The public will be granted increased access to data held by the Care Quality Commission about the quality of care provided by NHS organisations and GPs, the regulator’s new chief executive has pledged.

Speaking to MPs this afternoon, the watchdog’s new chief executive Ian Trenholm told the health and social care select committee he wants to open up the CQC’s data streams.

Mr Trenholm, who replaced Sir David Behan at the CQC this July, also said he planned to expand the CQC’s executive team with a new chief digital officer to broaden the digital services the CQC offers.

Asked about his ambitions for the CQC, Mr Trenholm said he wanted to “take the organisation onto the next stage; an easier organisation to do business with and a more attractive place to work and to make the organisation more public facing.

“We have an awful lot of information that we gather and process and use for our own judgements but actually what I would like to do is make that information more widely available to the public, so the public will know what we know.”

He said this was not about the CQC getting into new work or becoming a data repository, adding much of the data and information the CQC gathered was used internally and he wanted to “make those data streams more available so the public can access them”.

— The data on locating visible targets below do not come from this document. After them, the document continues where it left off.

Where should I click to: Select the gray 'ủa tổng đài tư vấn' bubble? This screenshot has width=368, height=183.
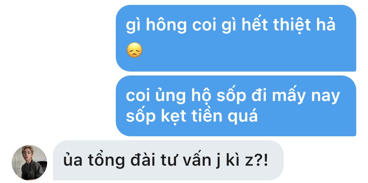[168, 160]
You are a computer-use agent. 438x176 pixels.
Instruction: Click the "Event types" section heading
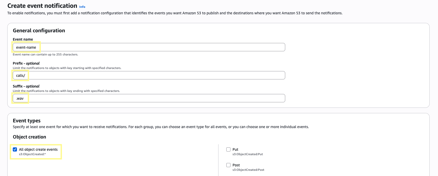point(27,121)
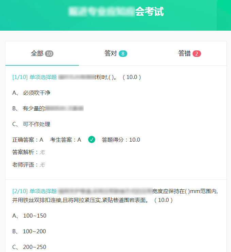231x252 pixels.
Task: Click the 答题得分：10.0 score text
Action: 121,140
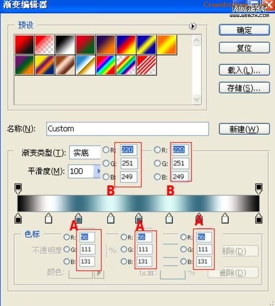The height and width of the screenshot is (306, 275).
Task: Click the 载入(L)... load button
Action: 244,70
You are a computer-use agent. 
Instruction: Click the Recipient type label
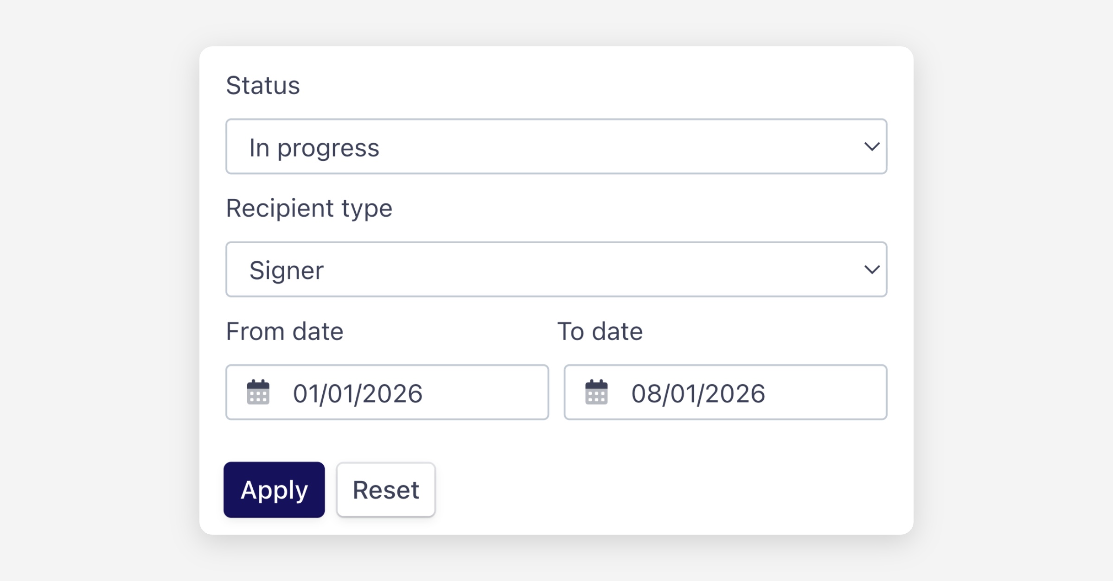point(309,208)
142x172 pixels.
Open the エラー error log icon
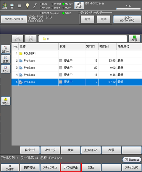point(6,69)
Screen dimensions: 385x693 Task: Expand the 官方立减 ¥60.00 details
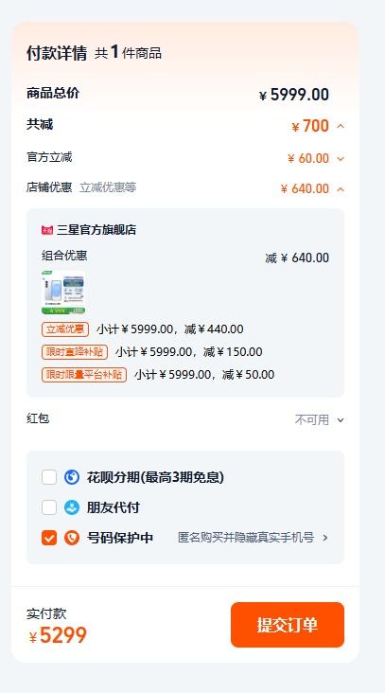[341, 159]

Mr Trenholm said much of his work at the CQC would be “internally focused” to improve the operation of the regulator and ensure it was easy for providers to do business with the CQC.

He said: “I am also building the executive team by adding a chief digital officer. I want to enable the CQC to be seen as a genuinely easy place to deal with that has a good suite of digital services and an easy organisation to work with.”

Labour MP Rosie Cooper, who helped expose the Liverpool Community Health Trust scandal, strongly criticised the inspection approach, saying: “Hope isn’t a strategy. We need something better than this. What you’re describing doesn’t give me any comfort.”

CQC chairman Peter Wyman defended the regulator, saying the inspection process had been “hugely improved” since the Liverpool scandal.

He added: “It is an inspection process I have confidence in. If Liverpool happened again, I am confident we would respond better. We have better processes and we have learned a lot.”

Whistleblowing to the CQC

The Care Quality Commission has received 8,449 whistleblowing enquiries in the year to March 2018.

Under a Freedom of Information Act request, the CQC told HSJ these reports led to 182 responsive inspections with 476 reports resulting in a planned inspection being brought forward.

A total of 1,940 reports were referred to another organisation such as a local council.

Between April 2017 and March 2018, 35 CQC staff raised concerns internally.

The regulator told HSJ none of these were considered to be a legally protected disclosures under the Public Interest Disclosure Act.